Walczyliście kiedyś z wewnętrznym krytykiem? Ja tak. To zadanie polega na zapisaniu rzeczy, których się nie zrobiło (a się chciało), bo wewnętrzny krytyk zakazał. Trzeba takie sytuacje wypisać i odpowiedzieć sobie szczerze na pytanie, dlaczego się przed tym powstrzymaliśmy.

  • zwrócenie uwagi na pisownię nazwy kawy w barze – bo może tak miało być, nie chciałam wprawić właściciela w zakłopotanie, to nie moja sprawa (może ktoś zrobi to za mnie)
  • zapytanie o markę szala – czułam się niepewnie myśląc o podejściu do obcej osoby, mimo że wielokrotnie zadawałam takie pytania ludziom spotkanym na ulicy

DZIEŃ 14

Dobra. Dzisiaj trzeba pomyśleć o osobie, której szczerze się nie znosi i… Wypisać (co najmniej) 5 pozytywnych cech jej charakteru. Osobę można zamienić na film, książkę albo coś innego. To było trudniejsze w realizacji, niż brzmi.

inteligentna, wrażliwa, troskliwa, szczera, sympatyczna

DZIEŃ 15

Yay! Ostatni dzień! Wytrwałam do końca! To dla mnie duży sukces. Ale ale. W ostatnim zadaniu trzeba znaleźć zdjęcie ze stocka przedstawiające rodzinę lub parę i dopisać do tego zdjęcia historię – taki mini scenariusz z dialogami, co mogłaby przedstawiać ta scena. Mówię Wam – super zabawa!

przetrwać zimę

Występują: Waldek i Kryśka

Miejsce: ścieżka na szlaku rowerowym w Bieszczadach

Okoliczności: Waldek i Kryśka od dawna słyszeli, że mogliby rzucić to wszystko – mimo, że nic nie mieli poza kredytem hipotecznym na mieszkanie – i wyjechać w Bieszczady. Na kredyt trzeba pracować, więc udało im się wziąć wolny piątek od pracy w call center i pojechali. Targety ostatnio szły słabo, więc było ich stać tylko na jeden rower. Kryśka zdecydowała, że skoro ma być jeden, to różowy.

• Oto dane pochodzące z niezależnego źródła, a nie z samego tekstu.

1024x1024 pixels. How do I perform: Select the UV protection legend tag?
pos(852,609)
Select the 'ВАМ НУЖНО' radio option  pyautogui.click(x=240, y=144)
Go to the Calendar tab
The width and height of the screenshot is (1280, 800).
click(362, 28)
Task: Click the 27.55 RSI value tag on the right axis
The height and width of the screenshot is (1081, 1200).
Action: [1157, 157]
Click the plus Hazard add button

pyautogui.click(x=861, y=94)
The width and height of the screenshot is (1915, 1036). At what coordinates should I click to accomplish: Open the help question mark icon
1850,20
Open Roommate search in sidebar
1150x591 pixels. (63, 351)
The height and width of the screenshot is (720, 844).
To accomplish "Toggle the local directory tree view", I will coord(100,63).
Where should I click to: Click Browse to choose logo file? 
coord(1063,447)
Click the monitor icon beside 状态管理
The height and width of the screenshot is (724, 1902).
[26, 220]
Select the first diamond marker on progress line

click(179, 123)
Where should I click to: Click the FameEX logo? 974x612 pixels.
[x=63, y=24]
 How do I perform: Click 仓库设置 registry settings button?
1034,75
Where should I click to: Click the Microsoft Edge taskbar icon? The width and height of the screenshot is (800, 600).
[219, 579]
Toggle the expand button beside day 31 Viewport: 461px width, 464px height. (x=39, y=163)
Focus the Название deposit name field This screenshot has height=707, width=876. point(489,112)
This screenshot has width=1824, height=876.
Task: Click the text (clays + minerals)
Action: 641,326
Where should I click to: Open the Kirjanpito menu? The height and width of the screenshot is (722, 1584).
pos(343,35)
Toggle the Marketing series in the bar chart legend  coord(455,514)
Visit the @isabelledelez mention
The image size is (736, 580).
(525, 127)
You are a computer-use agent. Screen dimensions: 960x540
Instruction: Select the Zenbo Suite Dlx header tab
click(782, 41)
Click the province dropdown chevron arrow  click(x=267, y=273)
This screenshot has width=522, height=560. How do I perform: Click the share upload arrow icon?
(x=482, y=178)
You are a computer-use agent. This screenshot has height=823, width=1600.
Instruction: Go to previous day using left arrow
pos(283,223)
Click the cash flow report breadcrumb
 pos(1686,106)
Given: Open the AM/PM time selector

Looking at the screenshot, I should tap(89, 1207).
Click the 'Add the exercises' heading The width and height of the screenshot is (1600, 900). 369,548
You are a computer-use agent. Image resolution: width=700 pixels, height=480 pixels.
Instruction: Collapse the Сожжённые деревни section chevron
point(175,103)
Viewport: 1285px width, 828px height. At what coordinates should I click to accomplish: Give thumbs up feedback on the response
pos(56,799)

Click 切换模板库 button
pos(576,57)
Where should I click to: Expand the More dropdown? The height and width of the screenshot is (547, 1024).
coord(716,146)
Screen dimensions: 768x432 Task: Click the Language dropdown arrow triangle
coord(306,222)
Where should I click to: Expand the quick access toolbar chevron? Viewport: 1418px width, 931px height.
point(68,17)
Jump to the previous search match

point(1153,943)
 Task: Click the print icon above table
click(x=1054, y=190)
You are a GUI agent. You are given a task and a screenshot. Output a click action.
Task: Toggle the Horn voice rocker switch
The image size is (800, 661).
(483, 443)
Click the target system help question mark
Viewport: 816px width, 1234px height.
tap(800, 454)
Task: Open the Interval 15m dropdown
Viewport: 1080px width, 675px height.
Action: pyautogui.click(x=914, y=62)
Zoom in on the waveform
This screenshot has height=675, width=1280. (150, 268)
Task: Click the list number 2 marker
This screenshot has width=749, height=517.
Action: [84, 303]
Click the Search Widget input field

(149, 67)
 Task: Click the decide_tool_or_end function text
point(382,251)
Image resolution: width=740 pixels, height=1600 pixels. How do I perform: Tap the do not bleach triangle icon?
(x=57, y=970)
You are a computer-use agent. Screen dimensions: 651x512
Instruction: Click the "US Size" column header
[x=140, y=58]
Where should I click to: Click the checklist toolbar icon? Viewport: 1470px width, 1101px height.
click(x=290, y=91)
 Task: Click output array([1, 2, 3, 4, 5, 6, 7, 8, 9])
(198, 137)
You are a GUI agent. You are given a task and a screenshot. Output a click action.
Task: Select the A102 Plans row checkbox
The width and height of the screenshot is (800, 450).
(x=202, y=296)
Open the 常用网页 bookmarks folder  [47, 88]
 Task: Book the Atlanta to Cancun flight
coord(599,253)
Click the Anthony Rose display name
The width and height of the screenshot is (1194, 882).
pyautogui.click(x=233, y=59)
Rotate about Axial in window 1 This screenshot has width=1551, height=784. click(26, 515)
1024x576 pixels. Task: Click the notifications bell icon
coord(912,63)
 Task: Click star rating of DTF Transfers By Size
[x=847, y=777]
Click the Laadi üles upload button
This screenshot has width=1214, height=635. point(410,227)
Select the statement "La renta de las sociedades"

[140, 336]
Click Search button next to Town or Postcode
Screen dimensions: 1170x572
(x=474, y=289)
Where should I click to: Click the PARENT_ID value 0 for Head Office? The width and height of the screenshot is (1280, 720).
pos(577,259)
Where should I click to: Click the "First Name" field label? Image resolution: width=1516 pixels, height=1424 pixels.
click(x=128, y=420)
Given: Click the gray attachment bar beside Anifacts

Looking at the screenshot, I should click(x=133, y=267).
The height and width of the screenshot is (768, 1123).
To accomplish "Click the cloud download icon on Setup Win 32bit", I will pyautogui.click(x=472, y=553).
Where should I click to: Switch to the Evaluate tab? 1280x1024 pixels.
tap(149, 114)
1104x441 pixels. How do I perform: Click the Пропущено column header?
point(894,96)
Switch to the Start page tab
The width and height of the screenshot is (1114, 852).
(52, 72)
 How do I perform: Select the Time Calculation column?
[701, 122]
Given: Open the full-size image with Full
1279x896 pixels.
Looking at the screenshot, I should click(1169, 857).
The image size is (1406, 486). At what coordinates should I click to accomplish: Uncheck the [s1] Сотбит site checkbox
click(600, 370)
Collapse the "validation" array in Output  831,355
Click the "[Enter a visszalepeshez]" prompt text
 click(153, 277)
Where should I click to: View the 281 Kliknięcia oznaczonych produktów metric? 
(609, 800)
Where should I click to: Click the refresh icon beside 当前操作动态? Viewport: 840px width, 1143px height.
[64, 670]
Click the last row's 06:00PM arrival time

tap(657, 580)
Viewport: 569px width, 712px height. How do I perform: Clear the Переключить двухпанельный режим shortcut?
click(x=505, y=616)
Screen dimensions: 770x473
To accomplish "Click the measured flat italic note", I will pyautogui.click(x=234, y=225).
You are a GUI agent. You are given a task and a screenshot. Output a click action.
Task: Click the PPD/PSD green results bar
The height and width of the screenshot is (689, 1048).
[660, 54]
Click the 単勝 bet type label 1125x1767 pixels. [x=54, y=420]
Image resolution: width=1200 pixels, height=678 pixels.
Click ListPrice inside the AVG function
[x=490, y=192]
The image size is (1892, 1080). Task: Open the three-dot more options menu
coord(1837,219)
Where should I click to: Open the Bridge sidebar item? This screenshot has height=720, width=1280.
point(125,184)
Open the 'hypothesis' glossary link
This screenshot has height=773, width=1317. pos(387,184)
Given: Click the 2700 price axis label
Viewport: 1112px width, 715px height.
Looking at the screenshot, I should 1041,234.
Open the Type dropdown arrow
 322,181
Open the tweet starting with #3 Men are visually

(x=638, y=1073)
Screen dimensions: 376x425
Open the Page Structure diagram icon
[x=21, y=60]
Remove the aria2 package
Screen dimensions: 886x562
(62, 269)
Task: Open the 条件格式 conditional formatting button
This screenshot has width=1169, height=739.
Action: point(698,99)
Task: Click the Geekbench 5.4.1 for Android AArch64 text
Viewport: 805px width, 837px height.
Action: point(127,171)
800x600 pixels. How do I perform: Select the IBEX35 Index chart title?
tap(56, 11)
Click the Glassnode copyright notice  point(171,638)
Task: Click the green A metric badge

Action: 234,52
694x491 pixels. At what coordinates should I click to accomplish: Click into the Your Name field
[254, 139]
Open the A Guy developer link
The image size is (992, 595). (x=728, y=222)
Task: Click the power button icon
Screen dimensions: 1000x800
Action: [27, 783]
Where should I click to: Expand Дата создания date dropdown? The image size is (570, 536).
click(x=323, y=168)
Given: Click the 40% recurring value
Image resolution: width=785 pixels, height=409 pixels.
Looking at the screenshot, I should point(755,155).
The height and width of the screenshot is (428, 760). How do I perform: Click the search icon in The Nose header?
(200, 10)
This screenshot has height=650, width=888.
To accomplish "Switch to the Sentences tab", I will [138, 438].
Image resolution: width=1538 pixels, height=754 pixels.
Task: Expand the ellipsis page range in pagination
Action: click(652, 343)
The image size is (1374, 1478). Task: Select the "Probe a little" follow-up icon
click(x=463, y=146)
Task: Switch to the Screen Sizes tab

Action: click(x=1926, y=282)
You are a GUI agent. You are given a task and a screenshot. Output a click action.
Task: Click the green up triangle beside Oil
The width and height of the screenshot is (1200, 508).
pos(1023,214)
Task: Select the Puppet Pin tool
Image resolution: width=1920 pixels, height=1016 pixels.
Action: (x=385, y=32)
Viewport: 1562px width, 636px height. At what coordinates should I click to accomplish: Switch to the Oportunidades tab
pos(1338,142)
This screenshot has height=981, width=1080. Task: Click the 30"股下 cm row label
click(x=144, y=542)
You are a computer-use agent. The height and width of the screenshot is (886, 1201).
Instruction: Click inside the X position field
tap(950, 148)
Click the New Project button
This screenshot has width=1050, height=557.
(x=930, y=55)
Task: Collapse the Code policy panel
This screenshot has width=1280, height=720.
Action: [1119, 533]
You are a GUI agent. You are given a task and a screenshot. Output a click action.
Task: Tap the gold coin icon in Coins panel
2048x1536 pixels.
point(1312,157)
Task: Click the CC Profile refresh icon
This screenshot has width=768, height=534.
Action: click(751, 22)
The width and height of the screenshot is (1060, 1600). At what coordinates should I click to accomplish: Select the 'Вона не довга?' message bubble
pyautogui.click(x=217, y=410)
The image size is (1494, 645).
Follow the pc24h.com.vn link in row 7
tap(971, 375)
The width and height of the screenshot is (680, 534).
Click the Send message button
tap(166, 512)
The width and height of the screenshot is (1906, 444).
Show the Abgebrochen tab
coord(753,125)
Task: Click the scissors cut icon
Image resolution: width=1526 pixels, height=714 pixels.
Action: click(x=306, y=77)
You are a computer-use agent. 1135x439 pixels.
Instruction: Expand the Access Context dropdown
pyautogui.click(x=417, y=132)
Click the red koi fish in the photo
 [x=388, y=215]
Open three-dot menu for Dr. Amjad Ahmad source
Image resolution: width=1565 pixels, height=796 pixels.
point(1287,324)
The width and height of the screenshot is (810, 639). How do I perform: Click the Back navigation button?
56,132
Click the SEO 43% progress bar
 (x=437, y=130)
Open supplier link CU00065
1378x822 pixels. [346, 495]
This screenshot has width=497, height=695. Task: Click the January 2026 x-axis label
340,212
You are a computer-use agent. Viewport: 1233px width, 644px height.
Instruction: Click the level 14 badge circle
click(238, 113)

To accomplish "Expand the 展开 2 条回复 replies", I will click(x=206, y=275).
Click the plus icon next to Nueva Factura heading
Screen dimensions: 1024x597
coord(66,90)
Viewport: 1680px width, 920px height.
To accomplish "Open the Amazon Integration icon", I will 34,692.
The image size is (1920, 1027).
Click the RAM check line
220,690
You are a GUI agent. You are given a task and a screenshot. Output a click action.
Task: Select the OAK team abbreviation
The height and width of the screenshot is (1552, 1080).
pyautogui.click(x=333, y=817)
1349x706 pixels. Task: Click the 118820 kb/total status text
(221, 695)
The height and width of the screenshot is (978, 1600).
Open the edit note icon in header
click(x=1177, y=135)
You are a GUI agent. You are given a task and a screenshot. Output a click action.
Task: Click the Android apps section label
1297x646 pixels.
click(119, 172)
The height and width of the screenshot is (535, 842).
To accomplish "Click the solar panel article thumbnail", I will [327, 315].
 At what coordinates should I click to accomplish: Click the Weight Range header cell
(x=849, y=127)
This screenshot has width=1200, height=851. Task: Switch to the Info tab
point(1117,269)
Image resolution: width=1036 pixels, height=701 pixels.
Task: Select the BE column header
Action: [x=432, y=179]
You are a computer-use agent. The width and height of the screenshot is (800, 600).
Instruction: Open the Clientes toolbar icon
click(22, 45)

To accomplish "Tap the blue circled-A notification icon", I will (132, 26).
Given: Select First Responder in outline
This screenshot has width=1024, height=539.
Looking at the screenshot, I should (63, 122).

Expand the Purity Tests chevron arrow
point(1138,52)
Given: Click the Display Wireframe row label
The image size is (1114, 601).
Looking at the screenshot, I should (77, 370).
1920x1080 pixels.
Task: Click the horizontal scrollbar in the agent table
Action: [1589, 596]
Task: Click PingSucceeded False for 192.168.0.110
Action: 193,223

W: Zejdziesz z tej kierownicy? Albo jak masz tam siedzieć, to przynajmniej się nie gibaj, tylko prosto.
K: To mam iść? Nawet bagażnika nie mamy w tej budżetowej wersji.
W: A kto ci kazał kowbojki w góry zakładać. K: Bądź prawdziwym facetem. Jacek z ołpenspejsa mówił, że swoją dziewczynę zawsze wozi na ramie.
W: Ale nie w górach. Z górki, to jeszcze rozumiem, ale pod górę? A co będzie, jak zacznie nas gonić niedźwiedź? Pomyślałaś o tym?
K: To będziesz miał motywację, żeby pedałować szybciej.
W: Na tym rowerze ledwo da się jechać normalnie. Nie da się podnieść siodełka i jak jadę, to kolanami uderzam cię w tyłek.
K: Nie zauważyłam. Ale jak będziesz tak gadał zamiast jechać, to zrobi się noc a ja w tej letniej sukience, którą założyłam dla ciebie, bo mówiłeś, że ładnie w niej wyglądam, zmarznę.
W: Dobra, jadę już. Tylko wyprostuj się, a nie tak na mnie cały czas leżysz.

PODSUMOWUJĄC

Nie wiem jak po tym wszystkim ma się moja kreatywność, ale zdecydowanie łatwiej jest przetrwać zimę, kiedy myśli są zajęte czymś innym.

A ten mops w kocyku idealnie odzwierciedla wyraz mojej twarzy, kiedy budzę się rano, wyglądam za okno i widzę śnieg.